Obstáculos para a doação de sangue no Brasil

Enviada em 06/09/2018

Nada é permanente, salvo a mudança. Segundo, Heráclito de Éfeso, filósofo, uma situação nunca será irreversível, se for tomada a devida atitude. No entanto, não é o atual caso do Brasil. O país está sofrendo com falta de doadores de sangue, devido a má formação do cidadão doador, e a desconcientização das pessoas em relação à importância da doação sanguínea.

Segundo a OMS (Organização Mundial de Saúde), um país deve ter entre doadores, 3 a 5 % da população total. Atualmente, o Brasil conta com 1,6% da população sendo doadora, longe do ideal. Isso demonstra a inefetividade da criação de doadores, já que deviam ter sido colocados nesse meio desde cedo, tornando-se um dos principais obstáculos da contribuição de sangue, onde o indivíduo cresce sem essa percepção e educação. Dessa forma, não tomando a devida atitude, como dito pelo filósofo.

Em contra partida, o brasileiro não vive em um meio que seja demonstrada a importam do auxílio sanguíneo, com a falta de divulgação necessária. De acordo com a OMS, para a efetividade dessa oferta, os concessores devem ter um percentual de 100% voluntários, porém, isso não acontece. Na maioria das vezes, o ente doa sangue em casos de urgência, na necessidade de um familiar ou amigo, demonstrando total desconcientização de uma questão tão importante. Sendo assim, uma situação que não tem mudança, contrária do pensamento de Heráclito.
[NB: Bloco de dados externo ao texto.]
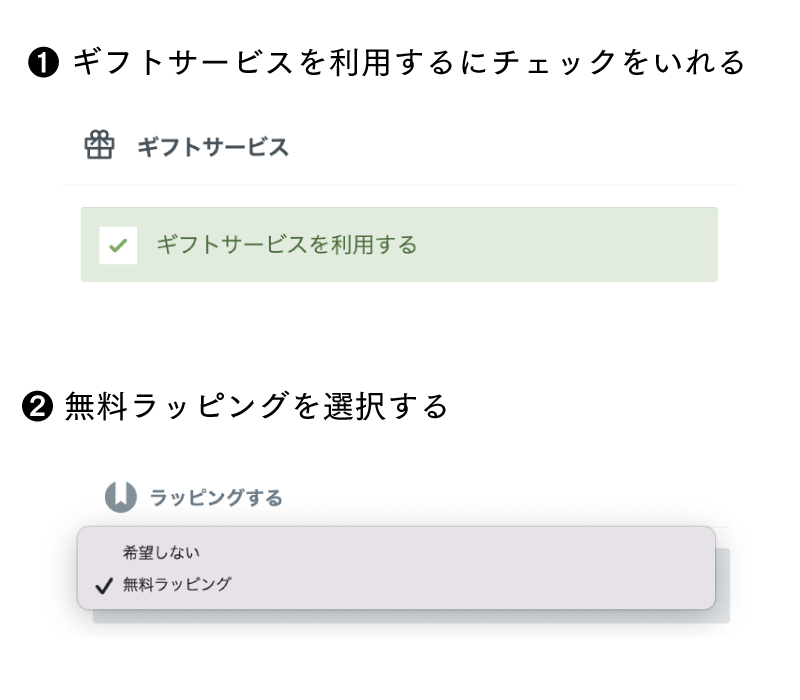
Task: Click the divider line below the ギフトサービス title
Action: pos(399,185)
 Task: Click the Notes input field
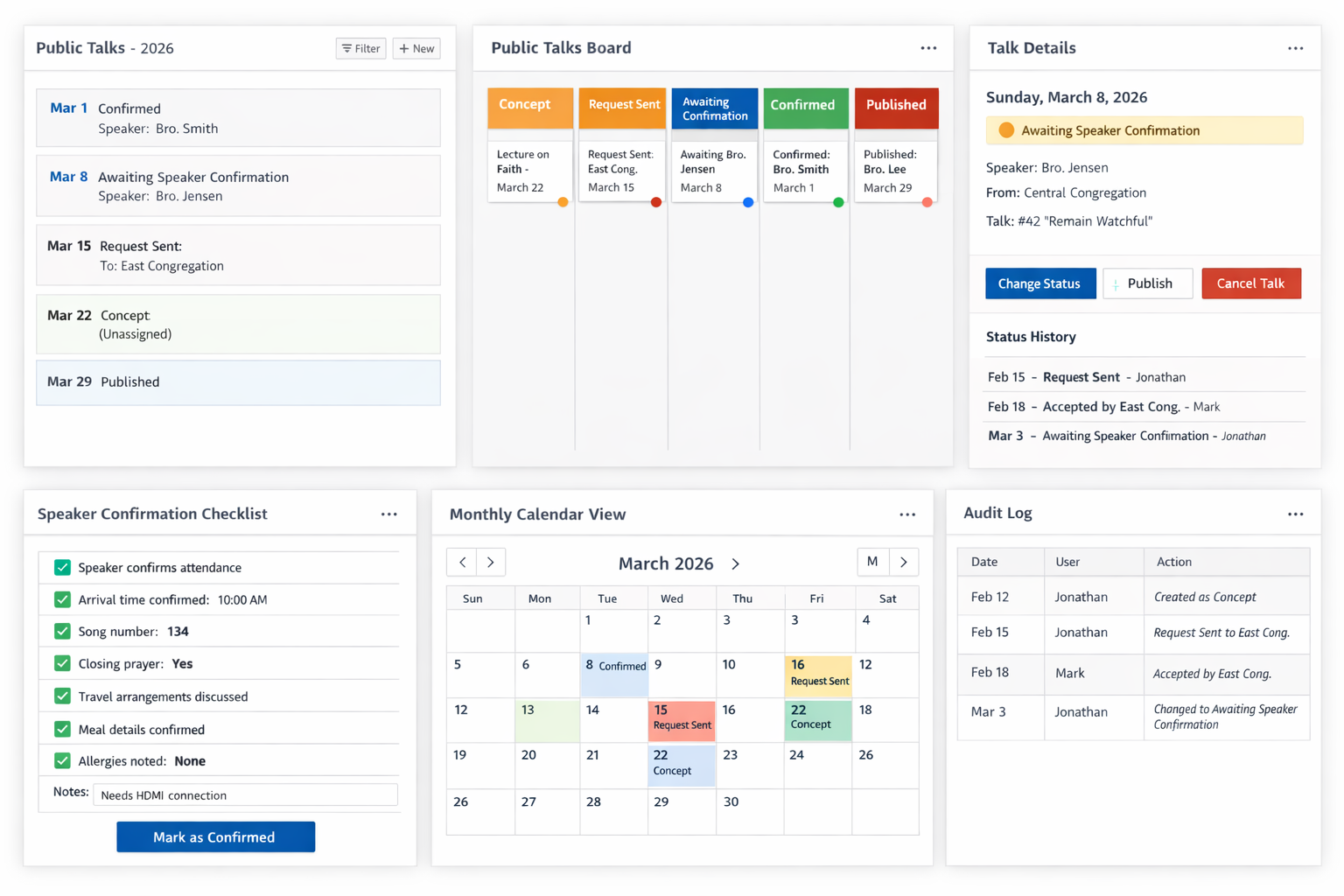[245, 795]
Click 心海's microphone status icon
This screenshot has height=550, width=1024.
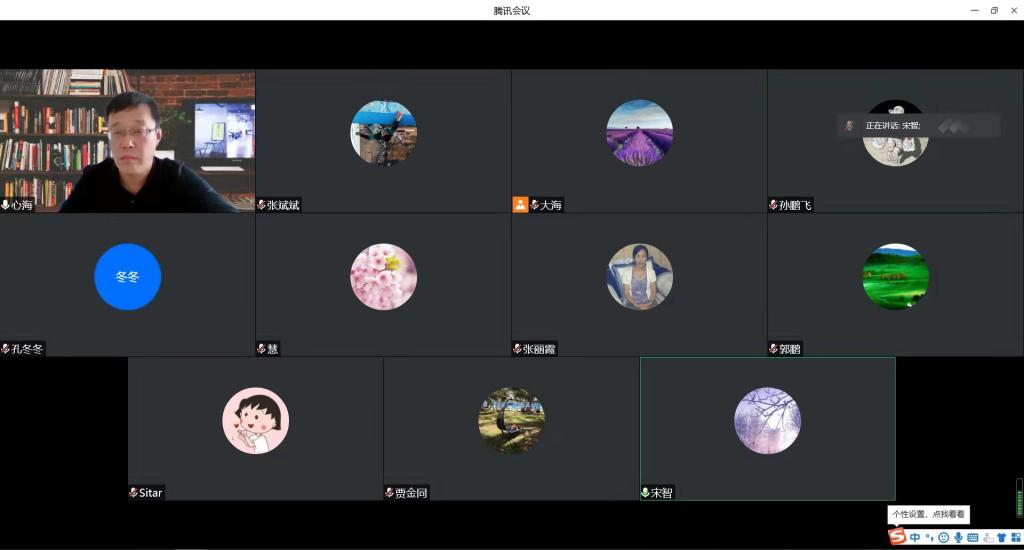coord(6,205)
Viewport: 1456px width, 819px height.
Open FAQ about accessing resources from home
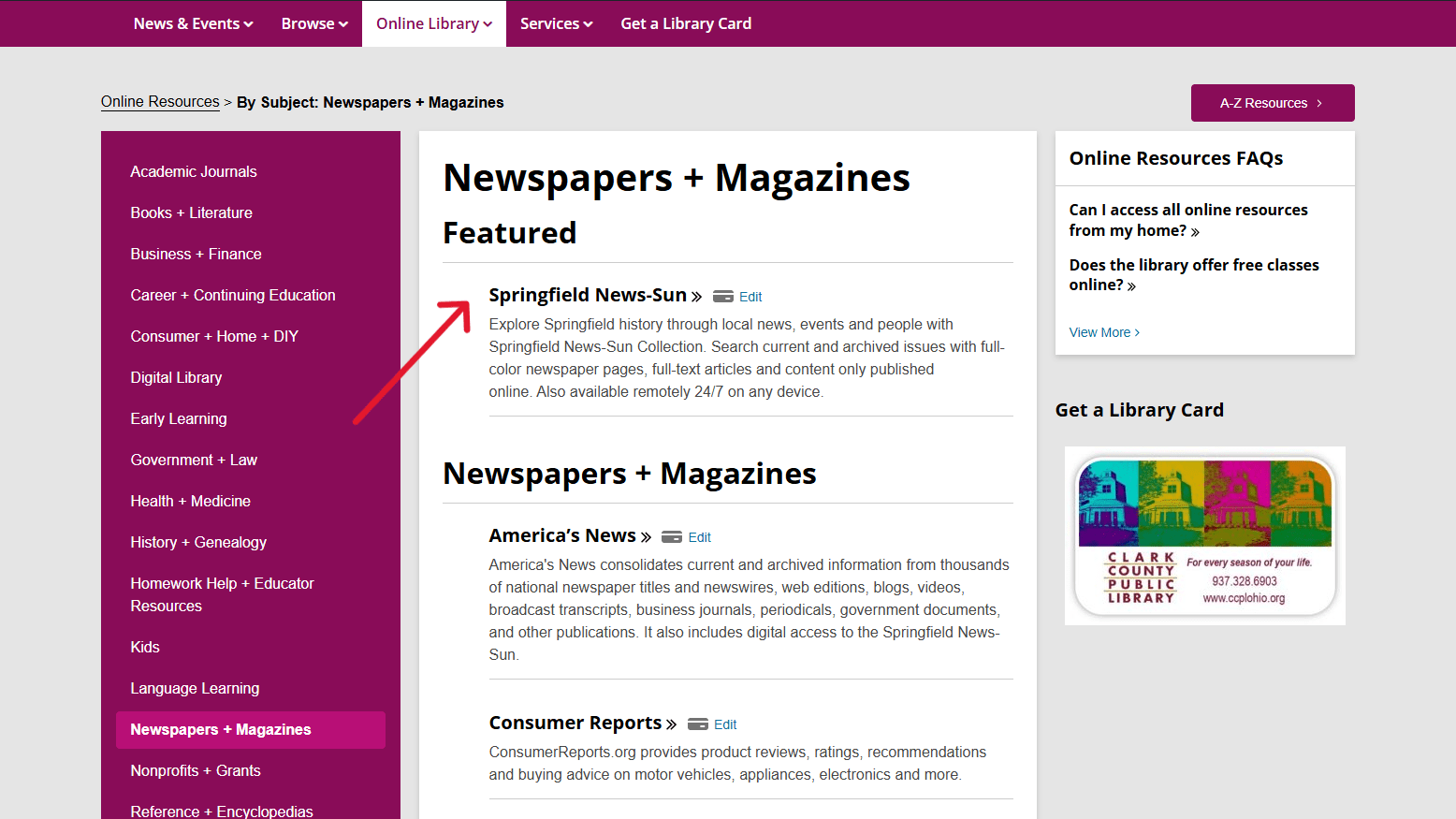[x=1188, y=220]
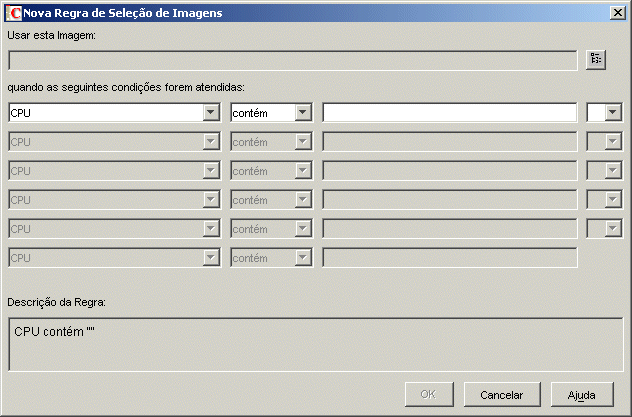Click the browse image icon button
This screenshot has width=632, height=417.
coord(597,60)
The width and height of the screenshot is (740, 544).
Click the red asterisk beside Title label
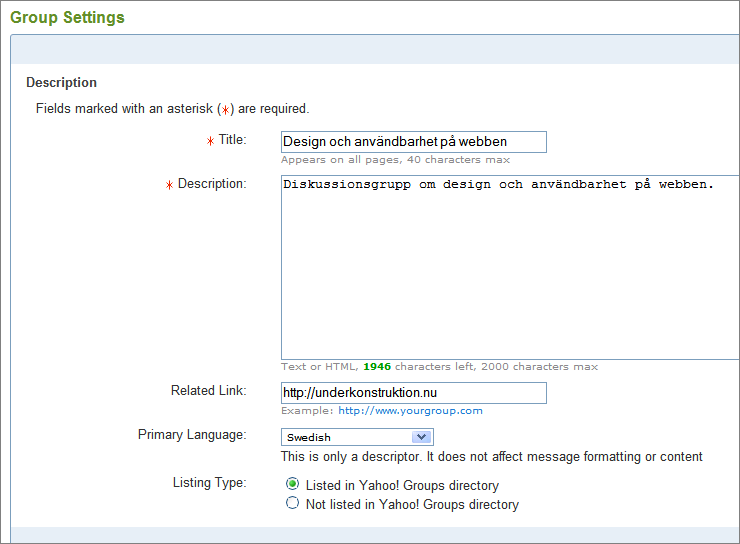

O Ministério da Saúde unido ao Governo, devem utilizar campanhas para maior meio de propagação, divulgando a importância da doação sanguínea, devendo usar os pais e escolas como meios de divulgação para produção do novo doador. Criar também projetos sociais para aumentar o número de doadores voluntários, aumentando a efetividade da oferta e dos dadores, concientizando a importância da voluntariedade. Sendo assim, possível atingir o nível ideal e qualidade dos doadores, se tornando a mudança descrita pelo filósofo, Heráclito de Éfeso.